The second example comes from our friends at the Environmental Protection Agency.  This afternoon the EPA formally announced regulations that will require power plants to reduce emissions of mercury and other toxins within the next three years.  Targeting specifically power plants that use coal, the rules will force plants to close, electricity rates and compliance costs to skyrocket, and cost jobs across the US in another effort to limit the use of fossil fuels in the US.
“Utility MACT will undermine job creation in the United States in several different ways,” Segal explained. “It will result in retirement of a significant number of power plants and either fail to replace that capacity or replace it with less labor-intensive forms of generation. It will increase the cost of power, undermining the international competitiveness of almost two dozen manufacturing industries, and it will reduce employment upstream in the mining sectors. All told, it is anticipated that the rule will result in the loss of some 1.44 million jobs by 2020. While some jobs are created by complying with the new rule, the number and quality of those jobs is far less than those destroyed. We estimate that for every one temporary job created, four higher-paying permanent jobs are lost.”

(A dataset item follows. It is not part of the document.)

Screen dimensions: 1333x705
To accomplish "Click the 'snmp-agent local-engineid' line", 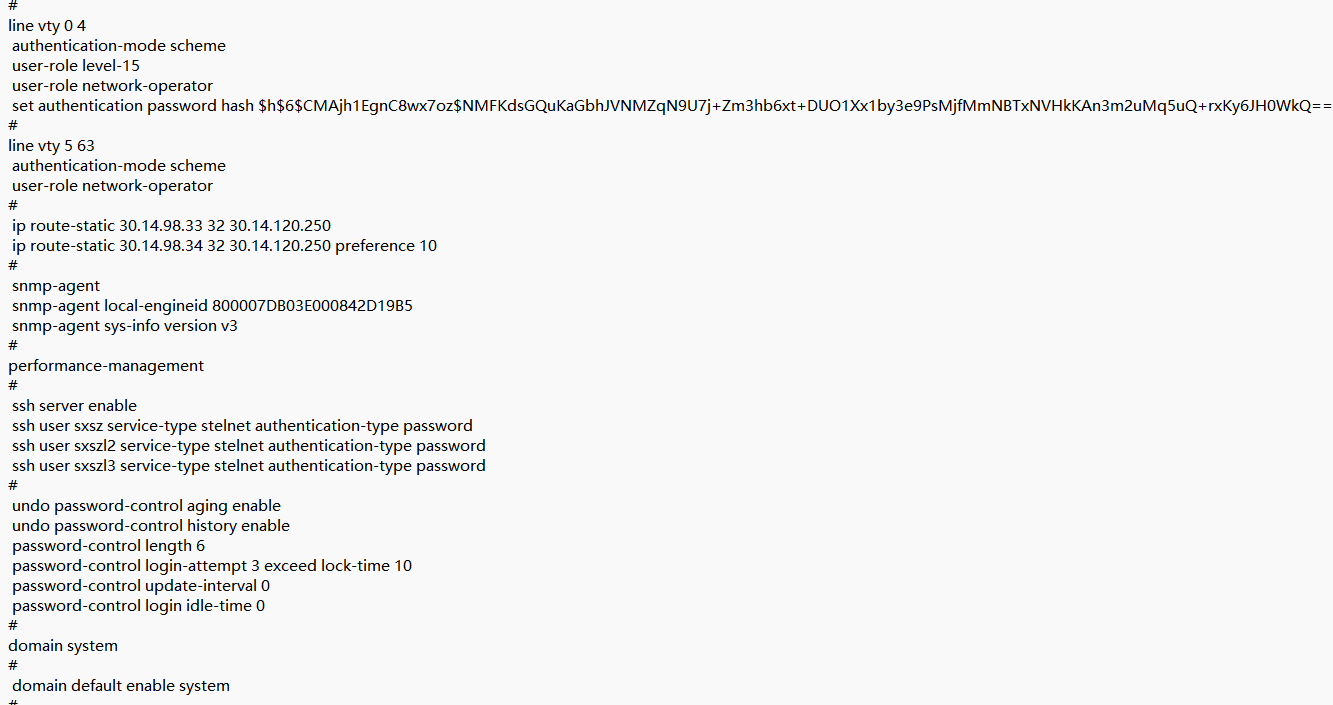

The EPA tries to justify the new regulations by claiming the new regulations will save up to 17,000 lives per year - a number that lacks any real scientific basis in fact - much like the 'jobs created or saved' statistic touted by the Administration to support the $800 billion stimulus program. 

Rather than addressing a common-sense and reasonable approach via partnering with the industry towards retiring older plants, retro-fitting plants to leverage clean coal technologies, and actively support the development of viable replacements like constructing new natural gas and nuclear power plants, the Administration through the EPA regulatory process is attempting to achieve cap and trade. This is the policy that it couldn't achieve via the legislative process even though it held a 60-40 vote majority in the Senate and a huge majority in the House. 

It's just another case of the Administration wanting what it wants, and only what it wants, regardless of the real world implications and costs associated with that decision.